Ich bin müde, mir diese bemitleidenswerten Gestalten anzusehen und dabei immer wieder zu erkennen: Das sind Kinder, die ihrerseits Kinder in die Welt setzen, und sie haben keine Ahnung, was gerade passiert.

Ich bin müde, mich mit dem Internet insgesamt und Social Media insbesondere auseinanderzusetzen. Selbst im Fediverse fühle ich mich wie ein Relikt aus alten Zeiten, das noch erlebt hat, wie Menschen, auch wenn sie unterschiedliche Vorstellungen von der Welt haben, noch vernünftig miteinander kommunizieren können. Inzwischen geht das nicht mehr. Kommunikation ist kaputt, Positionen werden immer extremer und es lauert an allen Ecken und Enden die Bereitschaft zur sofortigen und unbarmherzigen Empörung.

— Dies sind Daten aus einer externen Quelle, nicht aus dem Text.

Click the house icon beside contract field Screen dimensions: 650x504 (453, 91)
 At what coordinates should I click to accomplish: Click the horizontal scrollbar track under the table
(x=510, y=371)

Es ist überhaupt kein Problem, im Fediverse eine „Diskussion“ zu führen, die dem folgenden Schema folgt:

A: Hallo, ich bin A.

B: Hallo, A, ich bin B, und ich bin vollkommen und ganz ausdrücklich gegen die Verfolgung von Menschen aus der Gruppe C durch Menschen aus der Gruppe D!

A: Äh, hallo!

B: Aha, Du bist wohl nicht gegen die Verfolgung von Menschen aus der Gruppe C durch Menschen aus der Gruppe D?!

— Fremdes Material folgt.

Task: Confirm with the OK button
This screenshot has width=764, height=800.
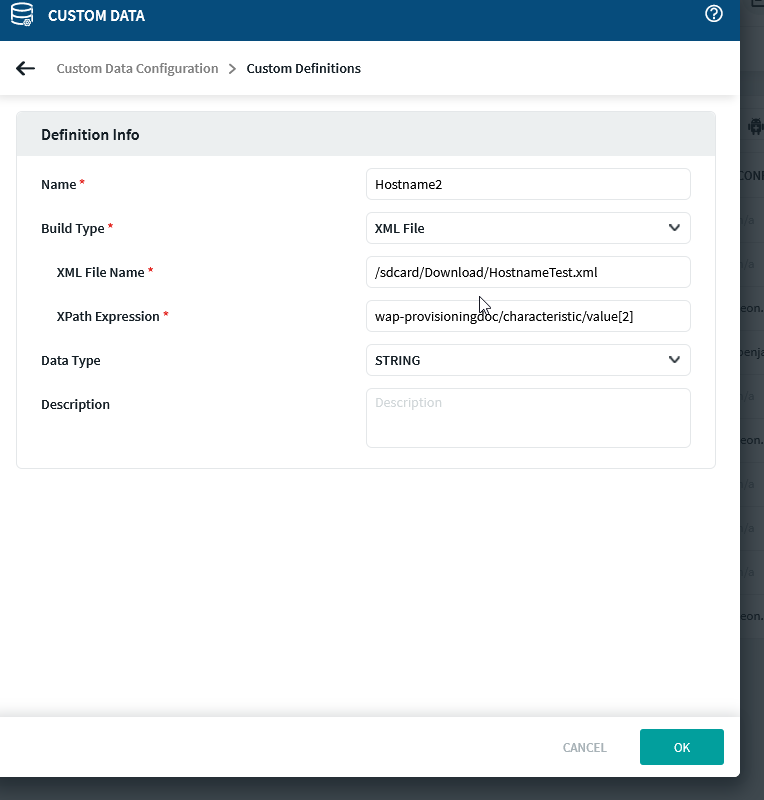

A: Uh, tatsächlich bin ich gegen jegliche Verfolgung von Minderheiten…

B: …aha, aber nicht gegen die von Menschen aus der Gruppe C durch Menschen aus der Gruppe D, stimmt’s?!

A: Äh doch, ich finde nur, manchmal wäre es ganz hilfreich, die Rhetorik ein bisschen runterzufahren und sich…

B: HA, HABT IHR’S GEHÖRT?!! A IST SO EIN RICHTIG MIESES ARSCHLOCH AUS GRUPPE D! BLOCKIERT IHN, IGNORIERT IHN, ZÜNDET SEIN HAUS AN UND TREIBT IHN AUS DEM DORF! VERPISS DICH, DU DUMME SAU!

Und ich bin einfach müde, Zeuge oder gar Bestandteil von so einem Blödsinn zu werden.

Ich bin müde, mir die ganzen Horrornachrichten zu geben. Wo überall die Nazis gewählt werden, wer welche Streubomben an wen liefert, und so weiter und so fort.

Ich bin müde, am Gnadenhof geliebte Freunde zu verlieren. Wie diese Woche die schöne Helen, die eigentlich einen eigenen Artikel verdient hätte, weil sie wirklich ein ganz besonderes Pferd für mich war.

Ja, am Gnadenhof wird immer wieder gestorben, das ist mir nach drei Jahren Arbeit dort durchaus klar, und ja, ich hab sie alle lieb, die Tiere dort. Aber bei manchen geht es einem einfach ganz extrem nahe.

Aber ich kann das Blog ja auch nicht die ganze Zeit mit Trauer und Nachrufen füllen, ansonsten ist irgendwann auch mein letzter kläglicher Rest Publikum weg. Oder kann ich? Sollte ich vielleicht gar?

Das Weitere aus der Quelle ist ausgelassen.